Document extract:
········

Detailed results for the Wisconsin Democratic primary, April 5, 2016
| District | Total |  | Bernie Sanders |  | Hillary Clinton |  |
| Votes | Delegates | Votes | Delegates | Votes | Delegates |
| 1st district | 104,747 | 6 | 57,327 | 3 | 47,420 | 3 |
| 2nd district | 204,897 | 11 | 127,466 | 7 | 77,431 | 4 |
| 3rd district | 117,465 | 7 | 72,043 | 4 | 45,422 | 3 |
| 4th district | 144,659 | 10 | 68,255 | 5 | 76,404 | 5 |
| 5th district | 100,823 | 5 | 54,809 | 3 | 46,014 | 2 |
| 6th district | 105,348 | 6 | 60,490 | 3 | 44,858 | 3 |
| 7th district | 98,860 | 6 | 56,683 | 3 | 42,177 | 3 |
| 8th district | 107,841 | 6 | 61,965 | 3 | 45,876 | 3 |
| At-large delegates | 1,002,036 | 19 | 567,865 | 11 | 434,171 | 8 |
| Pledged PLEOs | 1,002,036 | 10 | 567,865 | 6 | 434,171 | 4 |
| Total | 1,002,036 | 86 | 567,865 | 48 | 434,171 | 38 |

==Analysis==

Liberals & Conservatives Line Up for Bernie Sanders’ Wisconsin Rally

Bernie Sanders scored a large victory in Wisconsin, a largely liberal and big manufacturing state. He was bolstered by a 73-26 showing among younger voters, a 64-35 showing among men, a 72-28 showing among self-identified Independents, and a 59-40 showing among white voters who comprised 83% of the electorate in the Cheese State. Sanders also won women 50–49, but lost African American voters to Clinton, 69–31. Sanders swept all income and educational attainment levels in Wisconsin.

········

Prompt 1:
From the Wisconsin primary text, copy the passage starting at "Liberals & Conservatives" and ending at "levels in Wisconsin.".
Prompt 2:
Answer these questions using the Wisconsin primary text:
(a) How many delegates were at stake in total?
(b) What was Sanders's margin among self-identified Independents?
(c) What share of the electorate did white voters make up?
Prompt 3:
Write the next part of the Wisconsin primary text, picking up after its final sentence.

········

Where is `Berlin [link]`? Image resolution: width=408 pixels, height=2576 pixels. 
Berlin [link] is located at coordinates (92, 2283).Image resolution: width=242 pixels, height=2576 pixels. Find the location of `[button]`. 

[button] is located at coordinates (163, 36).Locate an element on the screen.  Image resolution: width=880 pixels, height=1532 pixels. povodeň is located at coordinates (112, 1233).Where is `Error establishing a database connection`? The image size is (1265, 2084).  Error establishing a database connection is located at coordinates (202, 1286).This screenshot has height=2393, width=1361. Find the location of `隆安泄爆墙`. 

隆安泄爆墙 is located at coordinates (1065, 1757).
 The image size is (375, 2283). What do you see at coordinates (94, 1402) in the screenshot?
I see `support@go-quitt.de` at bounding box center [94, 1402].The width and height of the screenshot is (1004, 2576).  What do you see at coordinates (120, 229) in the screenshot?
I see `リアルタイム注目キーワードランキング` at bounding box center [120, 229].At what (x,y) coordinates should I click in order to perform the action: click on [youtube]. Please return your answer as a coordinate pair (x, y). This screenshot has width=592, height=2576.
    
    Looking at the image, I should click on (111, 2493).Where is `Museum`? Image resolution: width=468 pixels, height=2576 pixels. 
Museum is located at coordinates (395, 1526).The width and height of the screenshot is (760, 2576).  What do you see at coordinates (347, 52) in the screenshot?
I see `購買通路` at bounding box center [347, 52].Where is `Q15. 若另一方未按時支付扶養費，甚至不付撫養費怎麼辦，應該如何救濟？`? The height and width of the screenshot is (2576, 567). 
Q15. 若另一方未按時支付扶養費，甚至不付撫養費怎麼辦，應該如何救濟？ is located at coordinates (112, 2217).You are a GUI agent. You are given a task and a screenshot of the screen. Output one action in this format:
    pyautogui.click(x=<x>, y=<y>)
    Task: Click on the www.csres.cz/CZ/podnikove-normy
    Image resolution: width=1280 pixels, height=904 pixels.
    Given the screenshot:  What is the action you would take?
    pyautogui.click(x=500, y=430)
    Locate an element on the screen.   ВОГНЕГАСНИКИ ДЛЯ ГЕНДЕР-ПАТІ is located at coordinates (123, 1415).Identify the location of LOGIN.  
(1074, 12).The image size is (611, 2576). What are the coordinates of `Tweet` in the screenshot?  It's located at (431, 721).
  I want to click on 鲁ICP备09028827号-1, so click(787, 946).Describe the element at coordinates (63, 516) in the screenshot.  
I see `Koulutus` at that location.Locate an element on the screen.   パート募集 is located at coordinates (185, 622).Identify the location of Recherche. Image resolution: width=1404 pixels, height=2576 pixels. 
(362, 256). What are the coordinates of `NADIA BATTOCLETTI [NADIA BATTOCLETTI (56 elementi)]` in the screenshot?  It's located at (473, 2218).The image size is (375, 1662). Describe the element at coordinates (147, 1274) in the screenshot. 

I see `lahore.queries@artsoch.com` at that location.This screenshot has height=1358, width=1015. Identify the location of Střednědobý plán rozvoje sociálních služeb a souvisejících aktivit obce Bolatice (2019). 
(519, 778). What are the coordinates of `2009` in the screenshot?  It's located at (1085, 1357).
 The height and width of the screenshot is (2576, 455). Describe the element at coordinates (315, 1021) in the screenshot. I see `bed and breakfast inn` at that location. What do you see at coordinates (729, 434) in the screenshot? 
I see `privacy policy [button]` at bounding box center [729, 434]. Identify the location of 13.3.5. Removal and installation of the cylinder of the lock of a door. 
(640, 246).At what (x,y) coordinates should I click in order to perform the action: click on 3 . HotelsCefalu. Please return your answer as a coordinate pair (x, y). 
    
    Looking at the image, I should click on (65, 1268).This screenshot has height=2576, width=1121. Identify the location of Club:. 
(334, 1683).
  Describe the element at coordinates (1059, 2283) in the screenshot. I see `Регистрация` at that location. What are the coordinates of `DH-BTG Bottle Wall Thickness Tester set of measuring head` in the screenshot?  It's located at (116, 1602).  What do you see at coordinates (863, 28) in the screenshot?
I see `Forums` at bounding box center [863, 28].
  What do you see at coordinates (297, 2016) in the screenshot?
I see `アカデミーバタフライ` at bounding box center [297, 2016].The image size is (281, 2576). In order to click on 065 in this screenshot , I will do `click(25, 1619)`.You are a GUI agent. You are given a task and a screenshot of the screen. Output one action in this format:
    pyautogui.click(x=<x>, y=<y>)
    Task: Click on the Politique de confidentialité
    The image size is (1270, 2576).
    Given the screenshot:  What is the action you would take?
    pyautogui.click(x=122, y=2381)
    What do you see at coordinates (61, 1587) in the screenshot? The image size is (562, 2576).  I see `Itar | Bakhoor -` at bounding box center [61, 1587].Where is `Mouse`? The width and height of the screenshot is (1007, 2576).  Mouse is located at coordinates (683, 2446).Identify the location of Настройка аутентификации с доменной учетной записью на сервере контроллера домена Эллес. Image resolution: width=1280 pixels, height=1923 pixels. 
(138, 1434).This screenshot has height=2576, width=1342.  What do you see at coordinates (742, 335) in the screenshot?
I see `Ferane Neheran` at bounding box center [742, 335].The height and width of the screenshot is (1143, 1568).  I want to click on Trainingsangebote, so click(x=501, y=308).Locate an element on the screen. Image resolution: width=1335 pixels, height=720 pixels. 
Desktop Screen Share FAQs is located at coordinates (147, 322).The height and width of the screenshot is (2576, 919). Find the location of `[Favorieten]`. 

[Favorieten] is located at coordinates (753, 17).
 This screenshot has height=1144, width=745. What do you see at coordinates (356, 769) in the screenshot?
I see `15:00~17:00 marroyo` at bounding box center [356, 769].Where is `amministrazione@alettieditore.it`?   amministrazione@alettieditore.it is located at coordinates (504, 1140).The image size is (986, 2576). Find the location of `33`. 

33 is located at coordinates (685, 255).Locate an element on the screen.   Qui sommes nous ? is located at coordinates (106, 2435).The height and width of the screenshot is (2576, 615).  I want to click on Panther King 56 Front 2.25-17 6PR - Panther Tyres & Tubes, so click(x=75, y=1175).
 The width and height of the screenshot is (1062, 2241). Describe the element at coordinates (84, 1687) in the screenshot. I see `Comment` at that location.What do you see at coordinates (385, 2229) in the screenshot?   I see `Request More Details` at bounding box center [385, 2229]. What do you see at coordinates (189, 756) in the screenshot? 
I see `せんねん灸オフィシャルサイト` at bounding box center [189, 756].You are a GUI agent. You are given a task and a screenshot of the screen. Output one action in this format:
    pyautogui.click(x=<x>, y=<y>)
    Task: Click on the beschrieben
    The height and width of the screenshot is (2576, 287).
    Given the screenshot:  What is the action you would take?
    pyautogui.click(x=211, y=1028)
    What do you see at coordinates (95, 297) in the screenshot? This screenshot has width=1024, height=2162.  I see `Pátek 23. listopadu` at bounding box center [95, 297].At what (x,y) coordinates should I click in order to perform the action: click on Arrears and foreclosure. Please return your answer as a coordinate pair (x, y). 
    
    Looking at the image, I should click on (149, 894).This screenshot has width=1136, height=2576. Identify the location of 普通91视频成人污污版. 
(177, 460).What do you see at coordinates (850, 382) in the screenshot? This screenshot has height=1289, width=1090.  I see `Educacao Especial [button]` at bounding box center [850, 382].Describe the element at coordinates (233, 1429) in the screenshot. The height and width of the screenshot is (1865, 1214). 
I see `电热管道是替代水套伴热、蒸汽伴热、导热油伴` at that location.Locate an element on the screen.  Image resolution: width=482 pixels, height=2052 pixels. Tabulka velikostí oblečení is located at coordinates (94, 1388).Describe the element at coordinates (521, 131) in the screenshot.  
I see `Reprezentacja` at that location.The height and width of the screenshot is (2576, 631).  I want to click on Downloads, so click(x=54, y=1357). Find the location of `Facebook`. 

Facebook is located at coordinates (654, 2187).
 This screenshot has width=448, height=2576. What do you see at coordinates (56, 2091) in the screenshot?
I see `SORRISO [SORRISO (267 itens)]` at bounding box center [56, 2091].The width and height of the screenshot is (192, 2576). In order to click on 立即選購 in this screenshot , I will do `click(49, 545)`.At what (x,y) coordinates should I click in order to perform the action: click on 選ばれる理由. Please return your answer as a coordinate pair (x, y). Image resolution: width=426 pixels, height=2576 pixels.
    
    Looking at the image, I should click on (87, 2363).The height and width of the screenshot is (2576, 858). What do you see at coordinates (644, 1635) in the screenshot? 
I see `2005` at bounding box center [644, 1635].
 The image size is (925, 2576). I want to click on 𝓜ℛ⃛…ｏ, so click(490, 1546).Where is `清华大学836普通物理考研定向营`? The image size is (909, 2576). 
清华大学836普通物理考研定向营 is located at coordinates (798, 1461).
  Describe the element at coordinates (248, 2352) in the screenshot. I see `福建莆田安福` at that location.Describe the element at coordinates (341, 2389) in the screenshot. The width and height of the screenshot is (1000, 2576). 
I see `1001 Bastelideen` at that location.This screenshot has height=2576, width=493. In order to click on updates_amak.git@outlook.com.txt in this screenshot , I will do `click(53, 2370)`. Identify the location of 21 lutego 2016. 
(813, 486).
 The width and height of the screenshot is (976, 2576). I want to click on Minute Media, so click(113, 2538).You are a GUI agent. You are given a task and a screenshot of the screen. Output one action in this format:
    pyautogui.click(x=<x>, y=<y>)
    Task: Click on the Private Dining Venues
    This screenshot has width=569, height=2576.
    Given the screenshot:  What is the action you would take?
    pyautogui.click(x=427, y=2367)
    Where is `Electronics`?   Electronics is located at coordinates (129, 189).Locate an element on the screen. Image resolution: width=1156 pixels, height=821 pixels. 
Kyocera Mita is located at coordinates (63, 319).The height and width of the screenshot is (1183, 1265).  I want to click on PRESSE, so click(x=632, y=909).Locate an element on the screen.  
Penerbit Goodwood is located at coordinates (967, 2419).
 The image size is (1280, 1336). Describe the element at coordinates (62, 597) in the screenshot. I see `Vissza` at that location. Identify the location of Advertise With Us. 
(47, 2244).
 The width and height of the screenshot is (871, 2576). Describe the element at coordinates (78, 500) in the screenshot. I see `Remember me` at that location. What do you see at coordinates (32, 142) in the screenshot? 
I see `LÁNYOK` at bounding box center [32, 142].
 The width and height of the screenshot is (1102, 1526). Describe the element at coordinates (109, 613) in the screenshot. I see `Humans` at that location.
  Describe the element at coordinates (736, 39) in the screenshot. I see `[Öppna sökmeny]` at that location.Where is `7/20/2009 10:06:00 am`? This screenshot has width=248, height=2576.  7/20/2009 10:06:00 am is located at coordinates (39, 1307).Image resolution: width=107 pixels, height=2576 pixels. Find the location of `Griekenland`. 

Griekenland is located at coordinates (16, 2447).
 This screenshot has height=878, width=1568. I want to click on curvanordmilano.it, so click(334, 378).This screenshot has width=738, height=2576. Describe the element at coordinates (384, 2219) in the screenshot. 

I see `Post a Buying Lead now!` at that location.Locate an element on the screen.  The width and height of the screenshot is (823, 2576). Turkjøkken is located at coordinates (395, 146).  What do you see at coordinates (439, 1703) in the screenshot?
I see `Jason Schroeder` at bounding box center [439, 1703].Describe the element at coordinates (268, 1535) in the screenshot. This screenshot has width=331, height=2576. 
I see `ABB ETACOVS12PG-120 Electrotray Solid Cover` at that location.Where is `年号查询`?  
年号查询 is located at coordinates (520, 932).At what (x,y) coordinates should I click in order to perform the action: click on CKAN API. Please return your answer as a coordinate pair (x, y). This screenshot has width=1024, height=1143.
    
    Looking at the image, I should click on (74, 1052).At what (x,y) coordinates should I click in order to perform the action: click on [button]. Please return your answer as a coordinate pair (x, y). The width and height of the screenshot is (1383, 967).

········

Written response 1:
Liberals & Conservatives Line Up for Bernie Sanders’ Wisconsin Rally

Bernie Sanders scored a large victory in Wisconsin, a largely liberal and big manufacturing state. He was bolstered by a 73-26 showing among younger voters, a 64-35 showing among men, a 72-28 showing among self-identified Independents, and a 59-40 showing among white voters who comprised 83% of the electorate in the Cheese State. Sanders also won women 50–49, but lost African American voters to Clinton, 69–31. Sanders swept all income and educational attainment levels in Wisconsin.

Written response 2:
(a) 86
(b) 72–28
(c) 83%

Written response 3:
Sanders won unions 54–46, a key demographic in the industrial Rust Belt.

Sanders swept all counties in Wisconsin but one. He was victorious in the southeast 55–45, in the southwest 62–38, and in rural northeastern and northwestern Wisconsin 57–42. He carried the major cities of Madison, which has a younger electorate, as well as Eau Claire, Green Bay, Oshkosh, and Kenosha. Clinton won in Milwaukee 51–48, likely thanks to her ardent African-American support.